Could you copy every record below exactly as it stands?

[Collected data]
[Start of section]

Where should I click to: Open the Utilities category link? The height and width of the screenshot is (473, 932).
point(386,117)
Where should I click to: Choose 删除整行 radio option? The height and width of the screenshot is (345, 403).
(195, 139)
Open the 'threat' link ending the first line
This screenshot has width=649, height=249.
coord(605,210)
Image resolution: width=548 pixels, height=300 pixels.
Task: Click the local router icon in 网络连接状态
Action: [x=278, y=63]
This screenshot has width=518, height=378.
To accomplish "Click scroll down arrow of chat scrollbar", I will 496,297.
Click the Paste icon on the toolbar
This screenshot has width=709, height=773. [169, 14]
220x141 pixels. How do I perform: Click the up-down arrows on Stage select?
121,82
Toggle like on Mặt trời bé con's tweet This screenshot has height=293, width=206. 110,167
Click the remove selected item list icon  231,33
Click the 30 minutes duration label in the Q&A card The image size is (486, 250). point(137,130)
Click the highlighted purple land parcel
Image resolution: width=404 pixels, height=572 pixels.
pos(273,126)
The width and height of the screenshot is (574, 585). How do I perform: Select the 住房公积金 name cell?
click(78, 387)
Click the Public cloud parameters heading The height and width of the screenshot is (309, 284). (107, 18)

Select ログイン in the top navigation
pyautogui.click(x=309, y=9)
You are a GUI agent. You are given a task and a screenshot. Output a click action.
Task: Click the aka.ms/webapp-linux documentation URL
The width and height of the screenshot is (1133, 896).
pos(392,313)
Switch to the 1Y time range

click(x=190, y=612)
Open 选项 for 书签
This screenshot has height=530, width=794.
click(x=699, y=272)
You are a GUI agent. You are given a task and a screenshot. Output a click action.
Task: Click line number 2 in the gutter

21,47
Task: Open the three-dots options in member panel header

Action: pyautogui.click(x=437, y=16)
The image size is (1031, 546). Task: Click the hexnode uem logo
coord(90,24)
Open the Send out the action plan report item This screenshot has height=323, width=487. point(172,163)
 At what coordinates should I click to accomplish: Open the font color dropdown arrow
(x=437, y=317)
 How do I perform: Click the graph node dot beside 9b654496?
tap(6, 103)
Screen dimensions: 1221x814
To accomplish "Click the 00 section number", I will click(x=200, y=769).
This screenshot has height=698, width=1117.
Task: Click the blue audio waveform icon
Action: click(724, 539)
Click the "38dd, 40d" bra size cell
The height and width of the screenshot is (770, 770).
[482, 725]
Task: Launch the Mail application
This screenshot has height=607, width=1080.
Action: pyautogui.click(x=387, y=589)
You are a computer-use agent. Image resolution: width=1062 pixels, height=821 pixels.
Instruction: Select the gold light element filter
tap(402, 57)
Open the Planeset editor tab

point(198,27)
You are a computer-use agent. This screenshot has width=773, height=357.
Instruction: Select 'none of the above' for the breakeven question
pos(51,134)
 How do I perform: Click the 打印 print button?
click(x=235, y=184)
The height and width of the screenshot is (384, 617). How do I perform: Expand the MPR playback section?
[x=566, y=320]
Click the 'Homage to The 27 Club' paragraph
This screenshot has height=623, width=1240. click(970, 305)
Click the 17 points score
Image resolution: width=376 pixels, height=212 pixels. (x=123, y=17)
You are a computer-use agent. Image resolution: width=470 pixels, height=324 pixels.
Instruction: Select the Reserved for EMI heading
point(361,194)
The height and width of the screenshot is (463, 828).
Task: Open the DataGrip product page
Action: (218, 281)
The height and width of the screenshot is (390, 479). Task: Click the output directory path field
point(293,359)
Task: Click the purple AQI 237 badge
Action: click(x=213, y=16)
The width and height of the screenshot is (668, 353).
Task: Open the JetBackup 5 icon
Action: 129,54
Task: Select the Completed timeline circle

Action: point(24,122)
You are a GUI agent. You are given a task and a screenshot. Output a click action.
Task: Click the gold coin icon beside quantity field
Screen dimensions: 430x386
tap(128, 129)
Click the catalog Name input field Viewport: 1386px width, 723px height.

[End of section]

• **Finished task**
Where should I click to: Open the Utilities category link? The height and width of the screenshot is (473, 932).
point(386,117)
Where should I click to: Choose 删除整行 radio option? The height and width of the screenshot is (345, 403).
(195, 139)
Open the 'threat' link ending the first line
This screenshot has width=649, height=249.
coord(605,210)
Image resolution: width=548 pixels, height=300 pixels.
Task: Click the local router icon in 网络连接状态
Action: [x=278, y=63]
This screenshot has width=518, height=378.
To accomplish "Click scroll down arrow of chat scrollbar", I will 496,297.
Click the Paste icon on the toolbar
This screenshot has width=709, height=773. [169, 14]
220x141 pixels. How do I perform: Click the up-down arrows on Stage select?
121,82
Toggle like on Mặt trời bé con's tweet This screenshot has height=293, width=206. 110,167
Click the remove selected item list icon  231,33
Click the 30 minutes duration label in the Q&A card The image size is (486, 250). point(137,130)
Click the highlighted purple land parcel
Image resolution: width=404 pixels, height=572 pixels.
pos(273,126)
The width and height of the screenshot is (574, 585). How do I perform: Select the 住房公积金 name cell?
click(78, 387)
Click the Public cloud parameters heading The height and width of the screenshot is (309, 284). (107, 18)

Select ログイン in the top navigation
pyautogui.click(x=309, y=9)
You are a GUI agent. You are given a task and a screenshot. Output a click action.
Task: Click the aka.ms/webapp-linux documentation URL
The width and height of the screenshot is (1133, 896).
pos(392,313)
Switch to the 1Y time range

click(x=190, y=612)
Open 选项 for 书签
This screenshot has height=530, width=794.
click(x=699, y=272)
You are a GUI agent. You are given a task and a screenshot. Output a click action.
Task: Click line number 2 in the gutter

21,47
Task: Open the three-dots options in member panel header

Action: pyautogui.click(x=437, y=16)
The image size is (1031, 546). Task: Click the hexnode uem logo
coord(90,24)
Open the Send out the action plan report item This screenshot has height=323, width=487. point(172,163)
 At what coordinates should I click to accomplish: Open the font color dropdown arrow
(x=437, y=317)
 How do I perform: Click the graph node dot beside 9b654496?
tap(6, 103)
Screen dimensions: 1221x814
To accomplish "Click the 00 section number", I will click(x=200, y=769).
This screenshot has height=698, width=1117.
Task: Click the blue audio waveform icon
Action: click(724, 539)
Click the "38dd, 40d" bra size cell
The height and width of the screenshot is (770, 770).
[482, 725]
Task: Launch the Mail application
This screenshot has height=607, width=1080.
Action: pyautogui.click(x=387, y=589)
You are a computer-use agent. Image resolution: width=1062 pixels, height=821 pixels.
Instruction: Select the gold light element filter
tap(402, 57)
Open the Planeset editor tab

point(198,27)
You are a computer-use agent. This screenshot has width=773, height=357.
Instruction: Select 'none of the above' for the breakeven question
pos(51,134)
 How do I perform: Click the 打印 print button?
click(x=235, y=184)
The height and width of the screenshot is (384, 617). How do I perform: Expand the MPR playback section?
[x=566, y=320]
Click the 'Homage to The 27 Club' paragraph
This screenshot has height=623, width=1240. click(970, 305)
Click the 17 points score
Image resolution: width=376 pixels, height=212 pixels. (x=123, y=17)
You are a computer-use agent. Image resolution: width=470 pixels, height=324 pixels.
Instruction: Select the Reserved for EMI heading
point(361,194)
The height and width of the screenshot is (463, 828).
Task: Open the DataGrip product page
Action: (218, 281)
The height and width of the screenshot is (390, 479). Task: Click the output directory path field
point(293,359)
Task: Click the purple AQI 237 badge
Action: click(x=213, y=16)
The width and height of the screenshot is (668, 353).
Task: Open the JetBackup 5 icon
Action: 129,54
Task: Select the Completed timeline circle

Action: point(24,122)
You are a GUI agent. You are given a task and a screenshot. Output a click action.
Task: Click the gold coin icon beside quantity field
Screen dimensions: 430x386
tap(128, 129)
Click the catalog Name input field Viewport: 1386px width, 723px height.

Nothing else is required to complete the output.